Prior to importing data into QIIME, the data will be assessed with Fastp. This step functions to assess overall sequence quality. Output information will be in a html format and will include: Run Fastp to assess the overall quality of the sequences.
[z3524677@katana2 demo]$ singularity exec /data/bio/workshop/mrcmicrobiome.sif bash -c 'fastp -i all_r1.fq -I all_r2.fq -o hf_qc/ALL_R1.fq -O hf_qc/ALL_R2.fq -h hf_qc/fastp.outreport.html'
bash: warning: setlocale: LC_ALL: cannot change locale (en_AU.utf8)
Read1 before filtering:
total reads: 40000
total bases: 12022031
Q20 bases: 10726471(89.2235%)
Q30 bases: 9355072(77.8161%)
Read2 before filtering:
total reads: 40000
total bases: 12001486
Q20 bases: 9746062(81.2071%)
Q30 bases: 8306044(69.2085%)
Read1 after filtering:
total reads: 38912
total bases: 11695532
Q20 bases: 10522964(89.9742%)
Q30 bases: 9202096(78.6804%)
Read2 aftering filtering:
total reads: 38912
total bases: 11674221
Q20 bases: 9568399(81.9618%)
Q30 bases: 8182633(70.0915%)
Filtering result:
reads passed filter: 77824
reads failed due to low quality: 1952
reads failed due to too many N: 224
reads failed due to too short: 0
reads with adapter trimmed: 24
bases trimmed due to adapters: 1575
Duplication rate: 22.3048%
Insert size peak (evaluated by paired-end reads): 460
JSON report: fastp.json
HTML report: /srv/scratch/z3524677/hfdiet/demo/hf_qc/fastp.outreport.html
Check the output directory
[z3524677@katana2 demo]$ ls -lh hf_qc/
total 51M
-rw-r--r--. 1 z3524677 unsw 26M Sep 9 12:09 ALL_R1.fq
-rw-r--r--. 1 z3524677 unsw 26M Sep 9 12:09 ALL_R2.fq
-rw-r--r--. 1 z3524677 unsw 436K Sep 9 12:09 fastp.outreport.html
-rw-r--r--. 1 z3524677 unsw 2.9K Sep 9 12:02 hf_d.manifest
-rw-r--r--. 1 z3524677 unsw 1.1K Sep 9 12:02 qc.pbs
Fastp Output explained:
- Insert size is the length of DNA that you want to sequence and that is inserted between the adapters (adapters excluded).

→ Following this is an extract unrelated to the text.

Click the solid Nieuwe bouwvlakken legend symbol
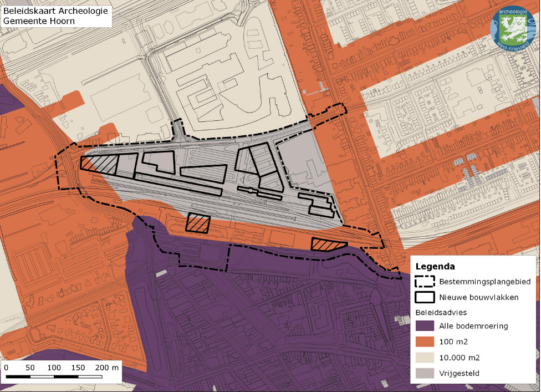 [x=425, y=297]
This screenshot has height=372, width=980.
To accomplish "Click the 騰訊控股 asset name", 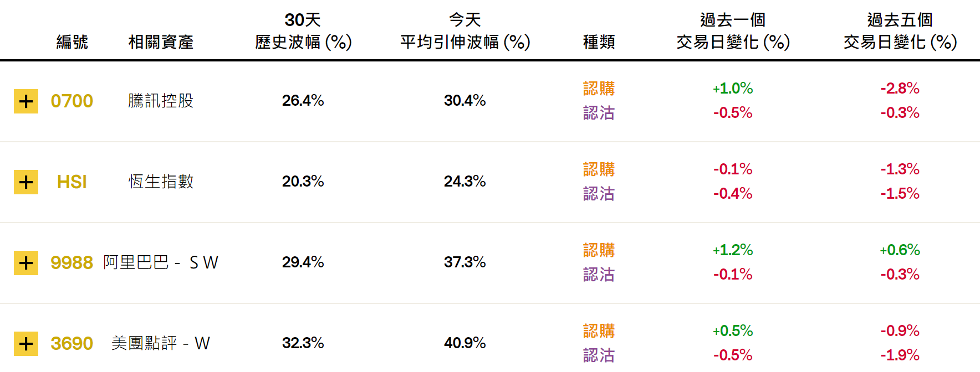I will (161, 101).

- Total reads refer to the total number of reads generated by the sequencing run
- Total bases refer to the total number of nucleotide bases sequenced during the sequencing run
- Quality Scores for Next-Generation Sequencing (NGS) assessing sequencing accuracy using Phred quality scoring (Q score). Low Q scores can increase false-positive variant calls, which can result in inaccurate conclusions and higher costs for validation experiments.

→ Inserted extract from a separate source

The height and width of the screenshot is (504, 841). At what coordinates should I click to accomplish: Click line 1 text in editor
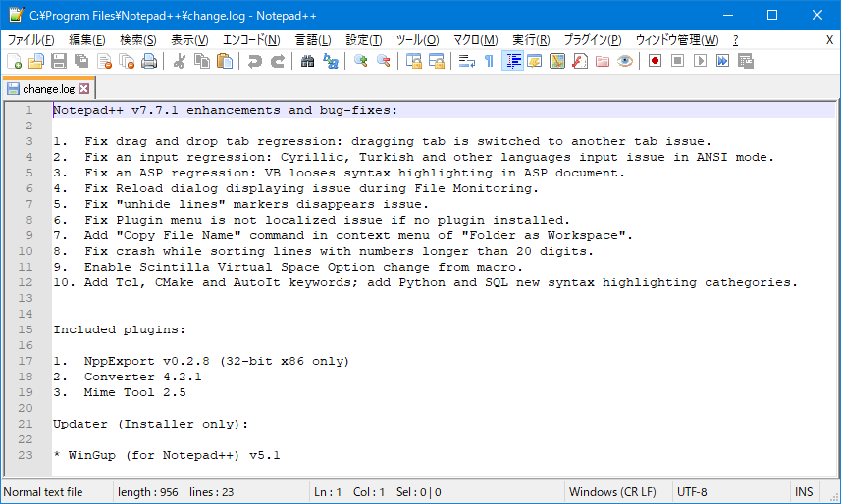(225, 110)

Phred Quality | Score Probability of incorrect bases call | Base call accuracy |
---|---|---|
10 | 1 in 10 | 90% |
20 | 1 in 100 | 99% |
30 | 1 in 1000 | 99.9% |
Table: Phred Quality table |
Check the quality of the overall sequences in the fastp.outreport.html after downloading to local computer
fastp.outreport.html open on local browser
Determine the trim location at read1 and read2 For Miseq reads, usually the quality of bases decrease dramatically while towarding to the end of the reads, in order to loss less sequences during merge of pair end reads, it is better operation to trim the end of reads.
Read1, to keep higher quality bases, the trim location is set to 295
Read2, to keep higher quality bases, the trim locaiton is set to 220
[z3524677@katana2 demo]$ singularity exec /data/bio/workshop/mrcmicrobiome.sif bash -c '. activate qiime2-2020.8 && \
qiime tools import \
--type 'SampleData[PairedEndSequencesWithQuality]' \
--input-path hf_d.manifest \
--output-path demux.qza \
--input-format PairedEndFastqManifestPhred33'
Imported /srv/scratch/z3524677/hfdiet/demo/hf_d.manifest as PairedEndFastqManifestPhred33 to demux.qza
Pay attention to the PATH of the input and output files in the command, make sure it is your PATH, e.g., /srv/scratch/'yourzID'/hfdiet/demo/hf_d.manifest. A file 'demux.qza' is newly generated.
Run dada2 to trim end low quality bases, remove chimera sequencing and merge pair-end sequences, generate feature tables and statistics output of the results
[z3524677@katana2 demo]$ singularity exec /data/bio/workshop/mrcmicrobiome.sif bash -c '. activate qiime2-2020.8 && \
qiime dada2 denoise-paired \
--i-demultiplexed-seqs demux.qza \
--p-trunc-len-f 295 \
--p-trunc-len-r 220 \
--p-trim-left-f 17 \
--p-trim-left-r 21 \
--p-n-threads 1 \
--o-representative-sequences rep-seqs.qza \
--o-table table.qza --o-denoising-stats stats-dada2.qza'
Saved FeatureTable[Frequency] to: table.qza
Saved FeatureData[Sequence] to: rep-seqs.qza
Saved SampleData[DADA2Stats] to: stats-dada2.qza
Three files: 'table.qza', 'rep-seqs.qza' and 'stats-dada2.qza' are newly generated.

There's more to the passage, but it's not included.